The “conservation estate” is a term most often used as an apolitical descriptor denoting land set aside for the purposes of conservation. As a key point of departure, my book puts forward a novel and much needed definition of the conservation estate that is tied to its political elements. The component parts of conservation—control over land, policing of human behavior, and the structuring of the authority that allows or disallows certain subjectivities—render conservation a political phenomenon that may be analyzed separate from considerations of “nature” or wildlife. This book examines the undertheorized impact of biodiversity conservation on political authority in contemporary Africa.
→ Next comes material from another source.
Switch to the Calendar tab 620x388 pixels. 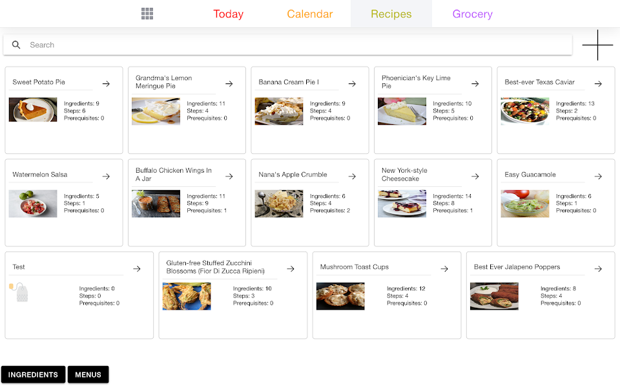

While a primary case study of Botswana, it does present generalizable claims about the conservation estate as a novel analytical category.
Botswana, with 39% of its land set aside for conservation, is home to large populations of wildlife, particularly charismatic megafauna including the largest herd of elephants on the continent. Empirically, this book examines a series of conservation policies, and their reception by people living on the conservation estate. These phenomena include: securitized anti-poaching enforcement, the national hunting ban (2014-2019), restrictions on using wildlife products, forced evictions from conservation areas, limitations on mobility and freedom of movement, the political economy of Botswana’s wildlife tourism industry, and the conservation of globally-important charismatic megafauna species in the country. This book will be published as part of the Research in International Studies, Africa Series at Ohio University Press.
Upcoming Research
Mothers’ Nature?: What All-Female Conservation Initiatives Can Tell Us About Gender, the Environment, and Power
I will begin my time as a Fulbright grantee for the Africa Regional Research Program in September 2022. During this period I will investigate gendered conservation interventions in Botswana and Zimbabwe through qualitative, empirical fieldwork, including interviews, surveys, and participant observation, supplemented by the insights from feminist political ecology. This project’s will assess these programs in their own contexts, rather than relying on untested and highly essentialized assumptions of gender that are often accepted at face value.